**Exercise prompt:**
Exact copy, pictures omitted: the line holding "Image resolution: width=653" and every line after it down to the end of the entries.

[Items from a data source]
----------------------------------------
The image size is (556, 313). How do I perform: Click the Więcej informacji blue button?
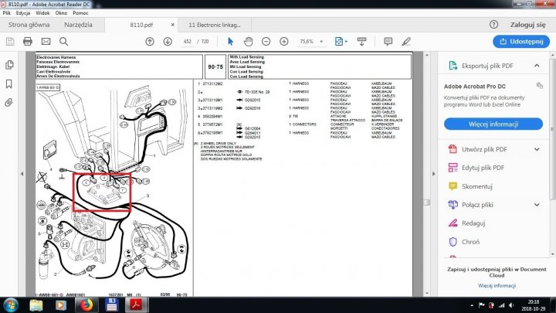493,123
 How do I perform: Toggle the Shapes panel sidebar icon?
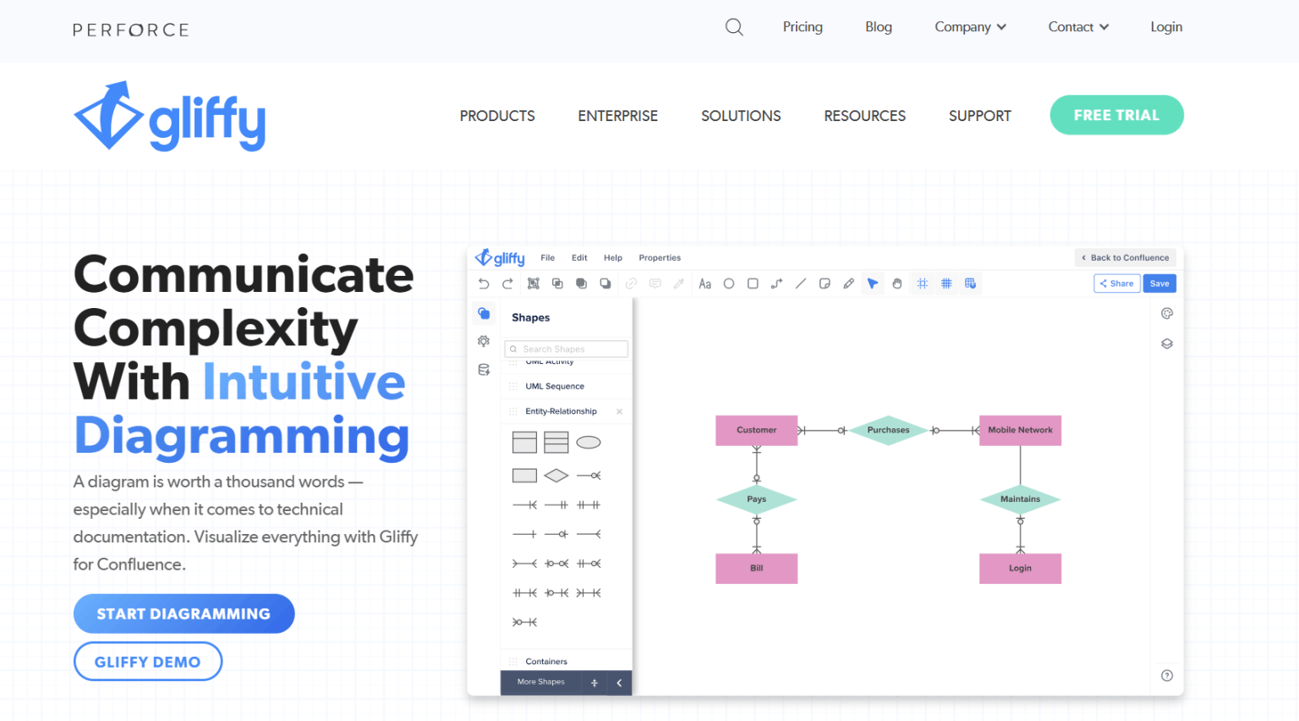[483, 313]
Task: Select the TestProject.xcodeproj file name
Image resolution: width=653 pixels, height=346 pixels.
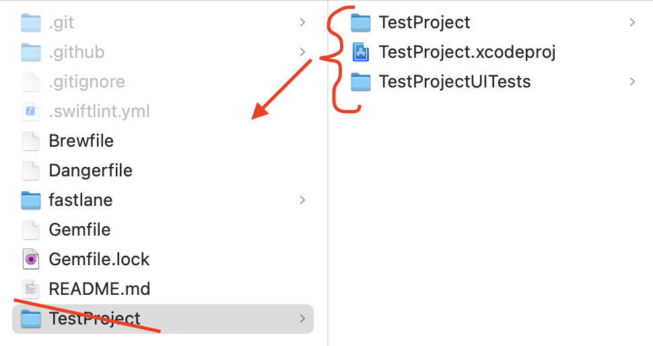Action: coord(467,53)
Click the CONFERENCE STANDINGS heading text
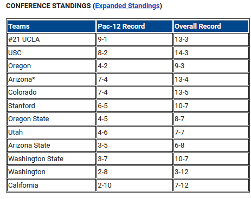The image size is (251, 199). pos(48,6)
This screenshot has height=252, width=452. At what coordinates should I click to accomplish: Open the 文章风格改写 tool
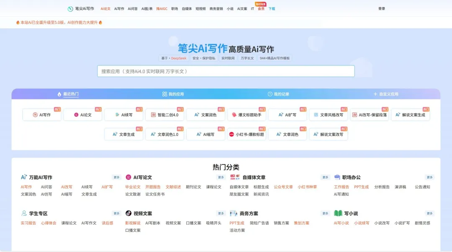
----------------------------------------
**Result for this task:**
Image resolution: width=653 pixels, height=346 pixels.
Action: coord(467,53)
Click the CONFERENCE STANDINGS heading text
The image size is (251, 199). pos(48,6)
This screenshot has height=252, width=452. At what coordinates should I click to accomplish: Open the 文章风格改写 tool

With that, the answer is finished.